# Conversational Arabic - Wanted



## ShaunDubai (Aug 12, 2010)

I'm hoping to find a native Arabic speaker in Dubai, to practice conversation with as part of a language exchange for my English (I'm British). 

I'd like to meet face to face once or twice a week over coffee and/or shisha - ideally in Emirates Hills, Marina or Al Barsha areas.


----------



## Jynxgirl (Nov 27, 2009)

Download imesh... You will find locals there galore.


----------



## Maze (Mar 15, 2011)

*Hi*



ShaunDubai said:


> I'm hoping to find a native Arabic speaker in Dubai, to practice conversation with as part of a language exchange for my English (I'm British).
> 
> I'd like to meet face to face once or twice a week over coffee and/or shisha - ideally in Emirates Hills, Marina or Al Barsha areas.




Hi Shaun, I'm Arabic native speaker, unfortunately I can't meet you face to face, but I found this website I hope it will be helpful for you. 

the website name is *Speak7* and from their you can choose Arabic. It has Arabic phrases audio. 

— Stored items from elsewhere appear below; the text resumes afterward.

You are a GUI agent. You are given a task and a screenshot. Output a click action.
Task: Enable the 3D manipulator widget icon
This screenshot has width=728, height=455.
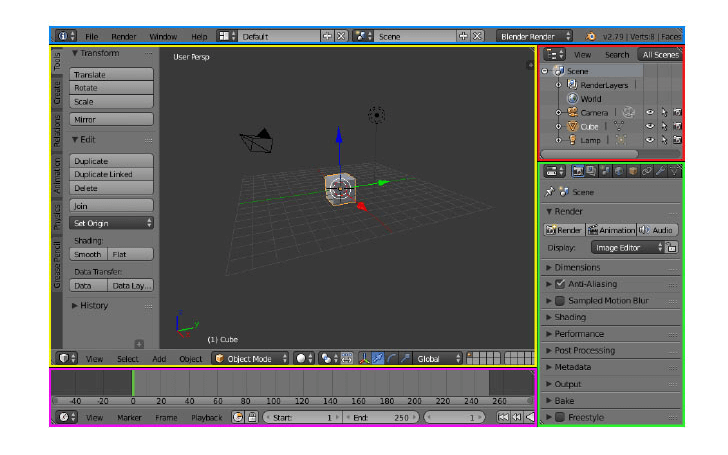pos(364,358)
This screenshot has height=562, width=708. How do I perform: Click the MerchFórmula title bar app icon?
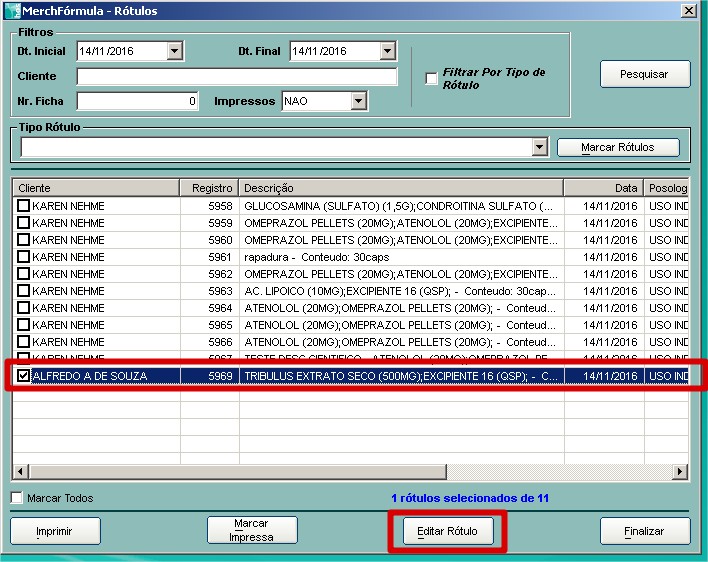click(11, 11)
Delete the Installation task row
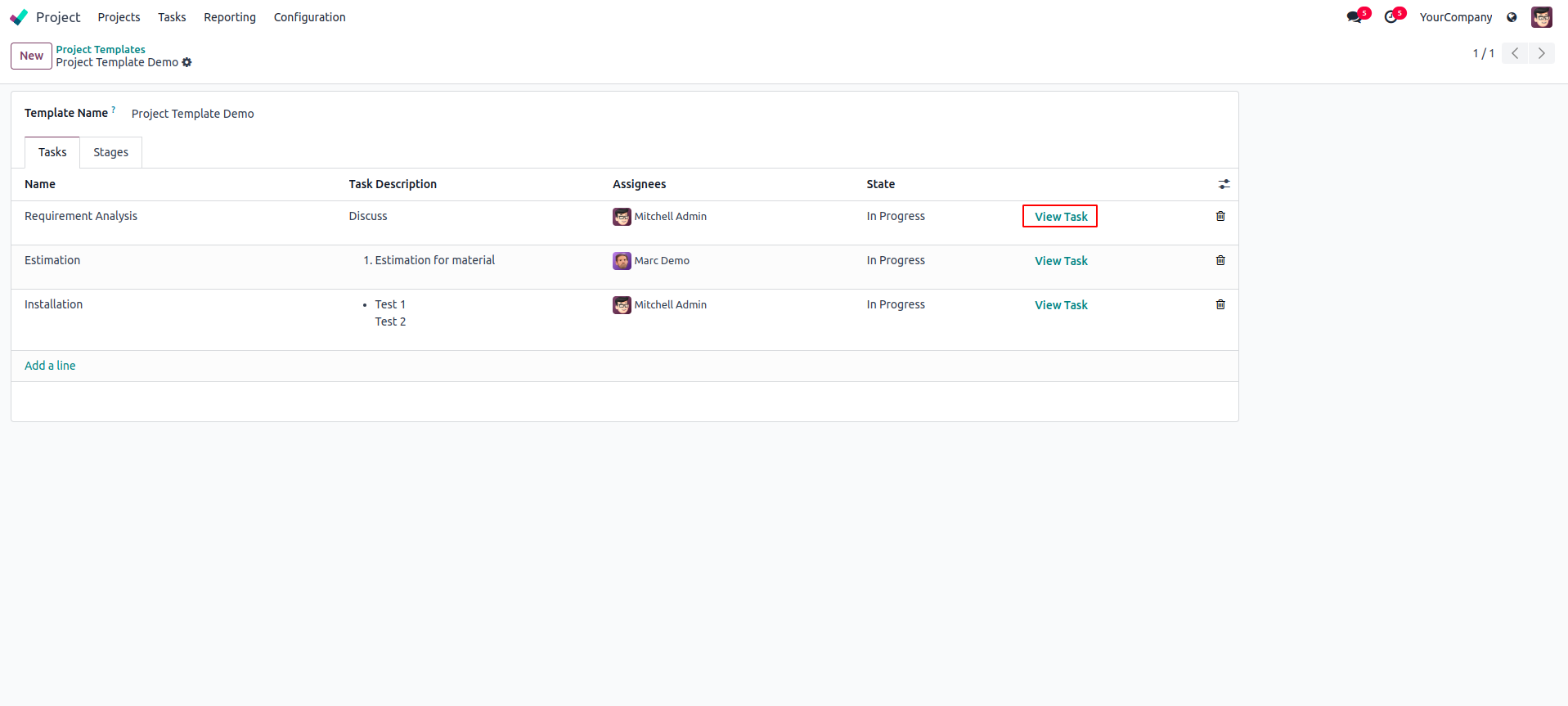This screenshot has width=1568, height=706. coord(1220,304)
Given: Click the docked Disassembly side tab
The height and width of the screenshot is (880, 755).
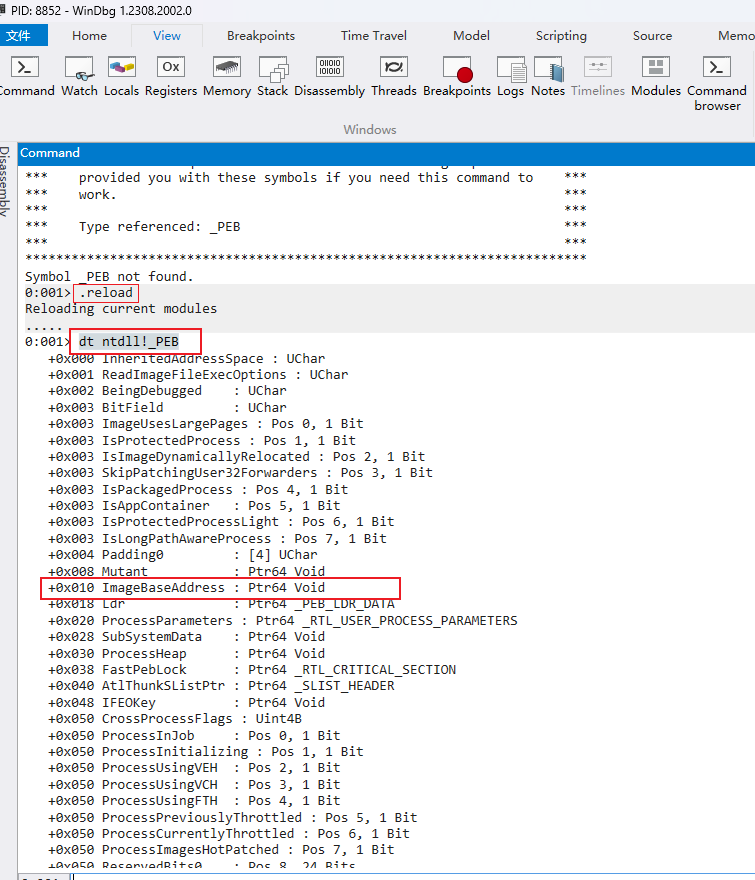Looking at the screenshot, I should (7, 181).
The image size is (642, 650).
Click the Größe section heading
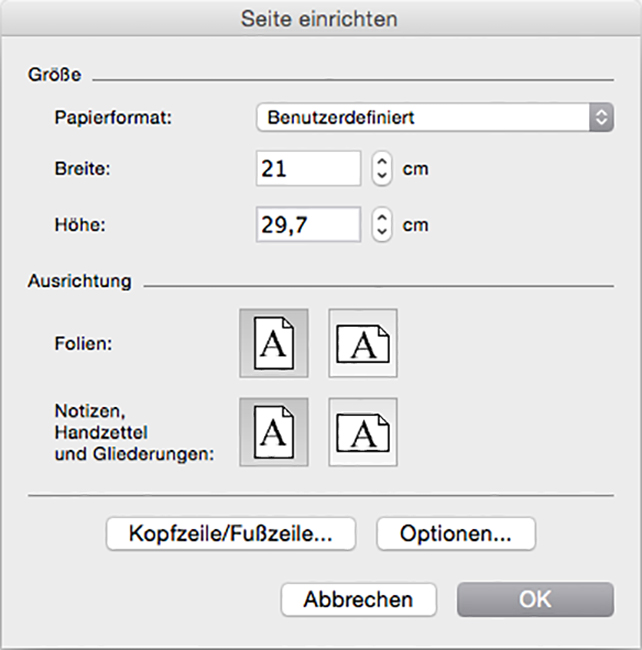point(54,75)
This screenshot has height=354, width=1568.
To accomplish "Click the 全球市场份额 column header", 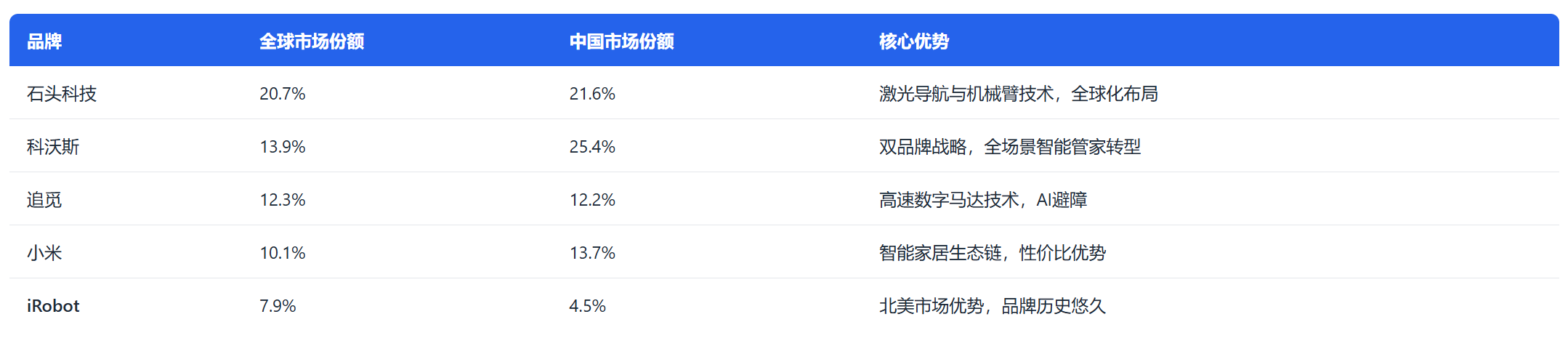I will click(x=312, y=41).
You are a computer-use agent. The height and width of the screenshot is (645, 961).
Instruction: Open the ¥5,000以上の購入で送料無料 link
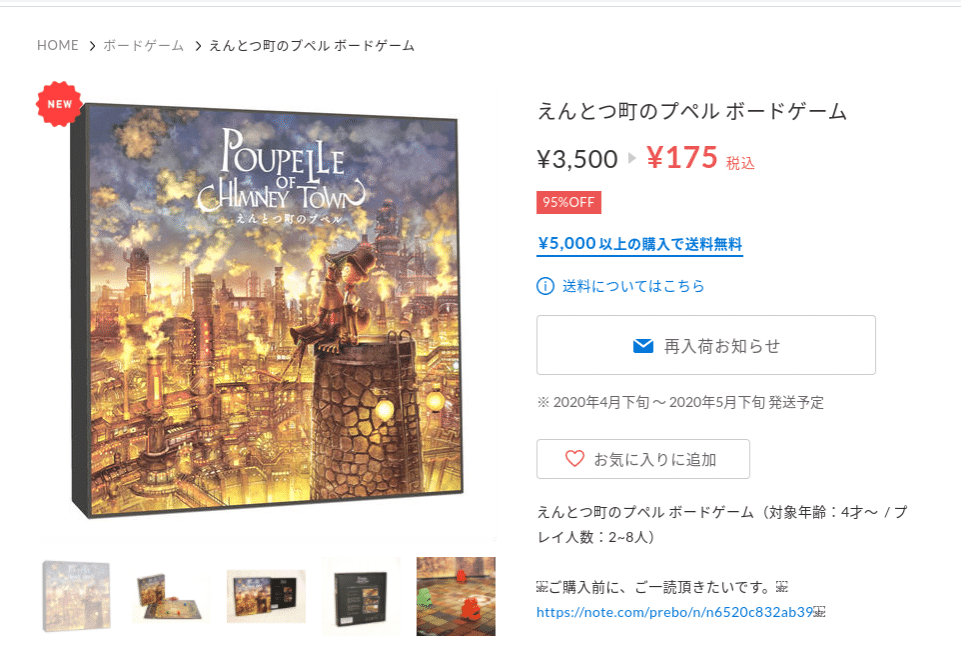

Good luck and if you need more information please knock on my door


----------



## ShaunDubai (Aug 12, 2010)

Jynxgirl said:


> Download imesh... You will find locals there galore.


Thanks for the tip - appreciate it!


----------



## ShaunDubai (Aug 12, 2010)

Maze said:


> Hi Shaun, I'm Arabic native speaker, unfortunately I can't meet you face to face, but I found this website I hope it will be helpful for you.
> 
> the website name is *Speak7* and from their you can choose Arabic. It has Arabic phrases audio.
> 
> ...


Hey Maze. Thank you very much for suggesting Speak7 - I'll definitely try it. 
A pity you can't meet face to face  but if you know anyone who can, I'd be pleased to meet them!


----------



## android (Dec 11, 2010)

ShaunDubai said:


> Hey Maze. Thank you very much for suggesting Speak7 - I'll definitely try it.
> A pity you can't meet face to face  but if you know anyone who can, I'd be pleased to meet them!


Hi
That’s very funny to ask to meet people who speak Arabic; we are supposed to be in Arab country, anyway as I have nothing to do in the week except working , I’ll definitely will not refuse a shisha, PM me for details.


----------



## ShaunDubai (Aug 12, 2010)

android said:


> Hi
> That’s very funny to ask to meet people who speak Arabic; we are supposed to be in Arab country, anyway as I have nothing to do in the week except working , I’ll definitely will not refuse a shisha, PM me for details.


Hi Android. Sounds like a plan! PM sent.


----------